__Records shown__
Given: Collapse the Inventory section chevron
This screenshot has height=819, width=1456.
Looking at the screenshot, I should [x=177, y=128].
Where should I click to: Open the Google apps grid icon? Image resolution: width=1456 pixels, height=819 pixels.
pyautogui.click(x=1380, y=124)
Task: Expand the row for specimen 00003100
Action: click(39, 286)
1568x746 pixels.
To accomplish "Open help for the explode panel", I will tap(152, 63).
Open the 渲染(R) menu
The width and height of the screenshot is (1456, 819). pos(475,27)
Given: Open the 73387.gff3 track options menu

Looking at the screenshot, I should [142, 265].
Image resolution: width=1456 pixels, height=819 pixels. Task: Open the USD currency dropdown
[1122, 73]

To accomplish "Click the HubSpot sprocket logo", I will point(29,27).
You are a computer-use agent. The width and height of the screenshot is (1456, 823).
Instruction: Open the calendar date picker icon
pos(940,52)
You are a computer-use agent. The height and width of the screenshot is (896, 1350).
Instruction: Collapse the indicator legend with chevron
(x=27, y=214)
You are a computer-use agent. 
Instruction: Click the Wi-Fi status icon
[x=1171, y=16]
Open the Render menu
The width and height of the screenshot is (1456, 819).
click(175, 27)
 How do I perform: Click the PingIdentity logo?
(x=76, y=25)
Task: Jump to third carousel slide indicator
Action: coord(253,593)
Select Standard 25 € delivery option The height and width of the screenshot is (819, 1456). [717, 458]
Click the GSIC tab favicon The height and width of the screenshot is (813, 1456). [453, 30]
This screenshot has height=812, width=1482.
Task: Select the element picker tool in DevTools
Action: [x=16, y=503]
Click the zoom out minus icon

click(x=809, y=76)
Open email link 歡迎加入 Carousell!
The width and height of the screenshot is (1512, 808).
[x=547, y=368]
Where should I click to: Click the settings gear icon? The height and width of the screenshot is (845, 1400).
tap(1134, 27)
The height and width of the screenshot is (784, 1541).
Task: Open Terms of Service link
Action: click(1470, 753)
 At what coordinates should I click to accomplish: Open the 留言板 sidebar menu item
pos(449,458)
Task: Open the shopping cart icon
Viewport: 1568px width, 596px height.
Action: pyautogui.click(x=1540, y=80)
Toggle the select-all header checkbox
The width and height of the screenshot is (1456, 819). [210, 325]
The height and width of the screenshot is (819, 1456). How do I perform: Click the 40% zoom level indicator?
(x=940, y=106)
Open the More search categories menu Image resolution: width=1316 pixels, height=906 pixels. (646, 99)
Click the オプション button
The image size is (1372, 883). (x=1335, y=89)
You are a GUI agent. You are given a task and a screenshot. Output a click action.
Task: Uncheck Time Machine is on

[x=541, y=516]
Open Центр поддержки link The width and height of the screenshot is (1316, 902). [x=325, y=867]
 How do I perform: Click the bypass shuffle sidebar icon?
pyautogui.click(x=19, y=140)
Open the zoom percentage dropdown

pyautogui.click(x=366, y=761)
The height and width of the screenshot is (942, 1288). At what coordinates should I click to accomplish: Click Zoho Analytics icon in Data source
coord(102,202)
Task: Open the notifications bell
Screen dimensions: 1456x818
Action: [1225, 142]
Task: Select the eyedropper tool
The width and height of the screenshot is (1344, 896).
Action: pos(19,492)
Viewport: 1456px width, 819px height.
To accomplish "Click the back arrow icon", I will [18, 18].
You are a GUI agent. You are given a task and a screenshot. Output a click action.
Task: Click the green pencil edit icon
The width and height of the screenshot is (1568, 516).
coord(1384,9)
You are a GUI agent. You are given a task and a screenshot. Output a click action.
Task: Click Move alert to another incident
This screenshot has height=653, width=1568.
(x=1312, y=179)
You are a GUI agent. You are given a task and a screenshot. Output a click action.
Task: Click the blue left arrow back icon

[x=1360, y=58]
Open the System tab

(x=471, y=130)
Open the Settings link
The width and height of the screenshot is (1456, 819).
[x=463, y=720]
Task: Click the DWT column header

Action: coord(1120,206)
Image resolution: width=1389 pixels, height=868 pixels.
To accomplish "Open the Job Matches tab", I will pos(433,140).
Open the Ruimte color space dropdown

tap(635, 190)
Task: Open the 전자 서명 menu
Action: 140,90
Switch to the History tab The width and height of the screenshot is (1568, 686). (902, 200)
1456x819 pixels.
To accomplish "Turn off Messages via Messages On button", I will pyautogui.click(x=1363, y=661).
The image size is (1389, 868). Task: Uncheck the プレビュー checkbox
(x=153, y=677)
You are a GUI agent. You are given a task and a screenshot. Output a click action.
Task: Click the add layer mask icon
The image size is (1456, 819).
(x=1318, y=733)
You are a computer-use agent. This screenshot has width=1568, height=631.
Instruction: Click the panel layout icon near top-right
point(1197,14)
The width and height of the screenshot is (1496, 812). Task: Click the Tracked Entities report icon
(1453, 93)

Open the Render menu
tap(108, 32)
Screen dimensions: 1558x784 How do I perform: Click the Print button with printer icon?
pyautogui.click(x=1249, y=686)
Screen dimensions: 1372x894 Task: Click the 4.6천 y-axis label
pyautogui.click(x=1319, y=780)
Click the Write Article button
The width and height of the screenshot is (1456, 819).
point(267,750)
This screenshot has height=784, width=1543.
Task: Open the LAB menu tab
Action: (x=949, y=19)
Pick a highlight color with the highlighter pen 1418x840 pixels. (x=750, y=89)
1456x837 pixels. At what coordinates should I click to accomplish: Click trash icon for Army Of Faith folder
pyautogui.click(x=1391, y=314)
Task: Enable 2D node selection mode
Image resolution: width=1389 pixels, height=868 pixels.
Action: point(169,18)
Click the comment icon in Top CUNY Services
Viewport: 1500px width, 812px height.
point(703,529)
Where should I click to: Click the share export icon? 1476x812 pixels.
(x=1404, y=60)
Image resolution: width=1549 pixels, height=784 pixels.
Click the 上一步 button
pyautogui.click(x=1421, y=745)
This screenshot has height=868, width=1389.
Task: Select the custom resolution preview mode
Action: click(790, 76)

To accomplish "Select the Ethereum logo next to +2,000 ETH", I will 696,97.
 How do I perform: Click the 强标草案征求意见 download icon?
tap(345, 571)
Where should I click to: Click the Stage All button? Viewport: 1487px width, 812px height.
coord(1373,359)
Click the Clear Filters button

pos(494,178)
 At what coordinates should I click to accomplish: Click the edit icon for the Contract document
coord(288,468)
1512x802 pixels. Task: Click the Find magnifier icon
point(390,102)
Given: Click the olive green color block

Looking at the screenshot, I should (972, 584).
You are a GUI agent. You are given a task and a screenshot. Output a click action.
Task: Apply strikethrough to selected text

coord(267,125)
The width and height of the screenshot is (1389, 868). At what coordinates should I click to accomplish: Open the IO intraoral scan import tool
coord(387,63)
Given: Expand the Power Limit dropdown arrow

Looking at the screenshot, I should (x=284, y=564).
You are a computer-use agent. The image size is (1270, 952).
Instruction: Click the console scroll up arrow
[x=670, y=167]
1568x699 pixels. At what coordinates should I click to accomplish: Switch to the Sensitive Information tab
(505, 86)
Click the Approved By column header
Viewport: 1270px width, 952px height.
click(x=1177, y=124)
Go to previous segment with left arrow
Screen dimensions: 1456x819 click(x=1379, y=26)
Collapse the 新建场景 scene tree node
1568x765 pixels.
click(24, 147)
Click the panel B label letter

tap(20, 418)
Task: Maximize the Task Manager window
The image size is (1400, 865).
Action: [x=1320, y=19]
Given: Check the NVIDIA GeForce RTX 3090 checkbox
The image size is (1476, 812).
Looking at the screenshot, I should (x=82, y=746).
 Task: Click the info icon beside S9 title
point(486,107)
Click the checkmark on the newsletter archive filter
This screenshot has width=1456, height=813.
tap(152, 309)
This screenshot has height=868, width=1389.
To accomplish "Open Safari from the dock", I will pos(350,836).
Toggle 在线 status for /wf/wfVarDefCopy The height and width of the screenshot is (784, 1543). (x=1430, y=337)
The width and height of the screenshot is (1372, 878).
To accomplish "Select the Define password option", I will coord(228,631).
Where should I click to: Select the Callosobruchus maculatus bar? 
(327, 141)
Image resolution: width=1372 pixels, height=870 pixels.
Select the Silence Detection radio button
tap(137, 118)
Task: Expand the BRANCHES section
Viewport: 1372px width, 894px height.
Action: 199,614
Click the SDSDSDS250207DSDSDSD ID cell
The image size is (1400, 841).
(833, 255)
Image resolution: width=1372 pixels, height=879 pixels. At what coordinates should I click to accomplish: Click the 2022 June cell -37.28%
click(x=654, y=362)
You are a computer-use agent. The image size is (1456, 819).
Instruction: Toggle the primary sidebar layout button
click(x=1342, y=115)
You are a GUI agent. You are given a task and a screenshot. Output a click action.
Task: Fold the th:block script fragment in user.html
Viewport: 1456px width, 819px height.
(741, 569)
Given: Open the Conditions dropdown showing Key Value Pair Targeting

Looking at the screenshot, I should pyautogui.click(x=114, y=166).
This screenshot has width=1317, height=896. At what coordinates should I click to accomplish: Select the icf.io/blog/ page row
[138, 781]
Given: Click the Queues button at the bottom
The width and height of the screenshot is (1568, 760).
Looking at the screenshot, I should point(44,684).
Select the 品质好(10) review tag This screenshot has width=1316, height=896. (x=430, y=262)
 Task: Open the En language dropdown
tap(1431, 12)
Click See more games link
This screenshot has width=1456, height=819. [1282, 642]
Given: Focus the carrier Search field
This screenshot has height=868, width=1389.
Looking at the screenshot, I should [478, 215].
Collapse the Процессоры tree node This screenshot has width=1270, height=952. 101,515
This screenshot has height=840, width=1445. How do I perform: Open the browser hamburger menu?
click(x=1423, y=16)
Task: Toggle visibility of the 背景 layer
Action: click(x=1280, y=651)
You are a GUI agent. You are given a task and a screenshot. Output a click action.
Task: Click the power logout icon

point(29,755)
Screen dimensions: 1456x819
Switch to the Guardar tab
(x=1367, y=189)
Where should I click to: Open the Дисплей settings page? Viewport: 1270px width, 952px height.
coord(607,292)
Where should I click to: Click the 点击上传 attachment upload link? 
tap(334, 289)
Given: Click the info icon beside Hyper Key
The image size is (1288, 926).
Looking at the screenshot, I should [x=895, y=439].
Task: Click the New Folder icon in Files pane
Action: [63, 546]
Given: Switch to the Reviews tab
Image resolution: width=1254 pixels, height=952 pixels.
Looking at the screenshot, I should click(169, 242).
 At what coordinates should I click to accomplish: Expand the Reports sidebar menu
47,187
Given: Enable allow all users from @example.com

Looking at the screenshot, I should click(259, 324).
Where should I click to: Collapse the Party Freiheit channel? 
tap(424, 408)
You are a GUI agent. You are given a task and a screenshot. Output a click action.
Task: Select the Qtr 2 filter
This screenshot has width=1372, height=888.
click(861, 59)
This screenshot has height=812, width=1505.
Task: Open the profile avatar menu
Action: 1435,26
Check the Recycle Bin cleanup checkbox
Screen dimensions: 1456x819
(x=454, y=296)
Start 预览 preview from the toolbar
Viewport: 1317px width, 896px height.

__Exercise instructions__
Repeat only the lines above, from the first line of the entries through the line that contains "Select Standard 25", including both ends.

__Result of the task__
Given: Collapse the Inventory section chevron
This screenshot has height=819, width=1456.
Looking at the screenshot, I should [x=177, y=128].
Where should I click to: Open the Google apps grid icon? Image resolution: width=1456 pixels, height=819 pixels.
pyautogui.click(x=1380, y=124)
Task: Expand the row for specimen 00003100
Action: click(39, 286)
1568x746 pixels.
To accomplish "Open help for the explode panel", I will tap(152, 63).
Open the 渲染(R) menu
The width and height of the screenshot is (1456, 819). pos(475,27)
Given: Open the 73387.gff3 track options menu

Looking at the screenshot, I should [142, 265].
Image resolution: width=1456 pixels, height=819 pixels. Task: Open the USD currency dropdown
[1122, 73]

To accomplish "Click the HubSpot sprocket logo", I will point(29,27).
You are a computer-use agent. The width and height of the screenshot is (1456, 823).
Instruction: Open the calendar date picker icon
pos(940,52)
You are a computer-use agent. The height and width of the screenshot is (896, 1350).
Instruction: Collapse the indicator legend with chevron
(x=27, y=214)
You are a computer-use agent. 
Instruction: Click the Wi-Fi status icon
[x=1171, y=16]
Open the Render menu
The width and height of the screenshot is (1456, 819).
click(175, 27)
 How do I perform: Click the PingIdentity logo?
(x=76, y=25)
Task: Jump to third carousel slide indicator
Action: coord(253,593)
Select Standard 25 € delivery option The height and width of the screenshot is (819, 1456). [717, 458]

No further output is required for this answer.